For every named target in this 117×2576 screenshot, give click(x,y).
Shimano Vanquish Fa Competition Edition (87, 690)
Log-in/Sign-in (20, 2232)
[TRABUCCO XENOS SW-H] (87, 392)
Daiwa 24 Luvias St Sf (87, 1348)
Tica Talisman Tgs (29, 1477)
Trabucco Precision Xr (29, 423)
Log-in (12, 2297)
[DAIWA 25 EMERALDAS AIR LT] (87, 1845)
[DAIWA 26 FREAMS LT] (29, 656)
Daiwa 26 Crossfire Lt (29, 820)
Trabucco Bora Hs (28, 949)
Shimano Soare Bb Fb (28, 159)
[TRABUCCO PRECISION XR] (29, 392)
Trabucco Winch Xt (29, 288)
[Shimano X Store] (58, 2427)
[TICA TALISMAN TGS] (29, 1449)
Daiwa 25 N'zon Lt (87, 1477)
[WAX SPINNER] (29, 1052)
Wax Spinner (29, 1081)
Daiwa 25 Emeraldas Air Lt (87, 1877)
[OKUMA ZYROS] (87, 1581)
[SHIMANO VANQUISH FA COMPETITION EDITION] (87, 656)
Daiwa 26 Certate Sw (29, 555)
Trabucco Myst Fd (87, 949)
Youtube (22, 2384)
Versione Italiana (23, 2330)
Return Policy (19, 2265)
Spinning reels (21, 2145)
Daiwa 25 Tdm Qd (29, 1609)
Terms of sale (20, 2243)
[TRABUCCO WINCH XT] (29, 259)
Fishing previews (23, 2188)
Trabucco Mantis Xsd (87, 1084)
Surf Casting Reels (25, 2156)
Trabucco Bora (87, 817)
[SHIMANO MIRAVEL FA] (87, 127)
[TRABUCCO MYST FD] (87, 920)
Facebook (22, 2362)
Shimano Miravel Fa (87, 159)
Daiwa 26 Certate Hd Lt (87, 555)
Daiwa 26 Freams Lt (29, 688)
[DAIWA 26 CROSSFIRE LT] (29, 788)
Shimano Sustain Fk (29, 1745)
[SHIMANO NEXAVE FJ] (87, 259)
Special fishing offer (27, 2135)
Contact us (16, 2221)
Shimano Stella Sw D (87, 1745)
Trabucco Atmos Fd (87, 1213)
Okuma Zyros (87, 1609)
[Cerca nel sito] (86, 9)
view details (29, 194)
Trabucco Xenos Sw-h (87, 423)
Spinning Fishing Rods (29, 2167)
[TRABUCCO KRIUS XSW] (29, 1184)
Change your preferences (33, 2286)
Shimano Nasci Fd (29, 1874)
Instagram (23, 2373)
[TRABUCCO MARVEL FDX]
________________
# [Exercise objective]
A verbatim copy of all the entries is the expected result.

# [Response box]
For every named target in this 117×2576 screenshot, give click(x,y).
Shimano Vanquish Fa Competition Edition (87, 690)
Log-in/Sign-in (20, 2232)
[TRABUCCO XENOS SW-H] (87, 392)
Daiwa 24 Luvias St Sf (87, 1348)
Tica Talisman Tgs (29, 1477)
Trabucco Precision Xr (29, 423)
Log-in (12, 2297)
[DAIWA 25 EMERALDAS AIR LT] (87, 1845)
[DAIWA 26 FREAMS LT] (29, 656)
Daiwa 26 Crossfire Lt (29, 820)
Trabucco Bora Hs (28, 949)
Shimano Soare Bb Fb (28, 159)
[TRABUCCO PRECISION XR] (29, 392)
Trabucco Winch Xt (29, 288)
[Shimano X Store] (58, 2427)
[TICA TALISMAN TGS] (29, 1449)
Daiwa 25 N'zon Lt (87, 1477)
[WAX SPINNER] (29, 1052)
Wax Spinner (29, 1081)
Daiwa 25 Emeraldas Air Lt (87, 1877)
[OKUMA ZYROS] (87, 1581)
[SHIMANO VANQUISH FA COMPETITION EDITION] (87, 656)
Daiwa 26 Certate Sw (29, 555)
Trabucco Myst Fd (87, 949)
Youtube (22, 2384)
Versione Italiana (23, 2330)
Return Policy (19, 2265)
Spinning reels (21, 2145)
Daiwa 25 Tdm Qd (29, 1609)
Terms of sale (20, 2243)
[TRABUCCO WINCH XT] (29, 259)
Fishing previews (23, 2188)
Trabucco Mantis Xsd (87, 1084)
Surf Casting Reels (25, 2156)
Trabucco Bora (87, 817)
[SHIMANO MIRAVEL FA] (87, 127)
[TRABUCCO MYST FD] (87, 920)
Facebook (22, 2362)
Shimano Miravel Fa (87, 159)
Daiwa 26 Certate Hd Lt (87, 555)
Daiwa 26 Freams Lt (29, 688)
[DAIWA 26 CROSSFIRE LT] (29, 788)
Shimano Sustain Fk (29, 1745)
[SHIMANO NEXAVE FJ] (87, 259)
Special fishing offer (27, 2135)
Contact us (16, 2221)
Shimano Stella Sw D (87, 1745)
Trabucco Atmos Fd (87, 1213)
Okuma Zyros (87, 1609)
[Cerca nel sito] (86, 9)
view details (29, 194)
Trabucco Xenos Sw-h (87, 423)
Spinning Fishing Rods (29, 2167)
[TRABUCCO KRIUS XSW] (29, 1184)
Change your preferences (33, 2286)
Shimano Nasci Fd (29, 1874)
Instagram (23, 2373)
[TRABUCCO MARVEL FDX]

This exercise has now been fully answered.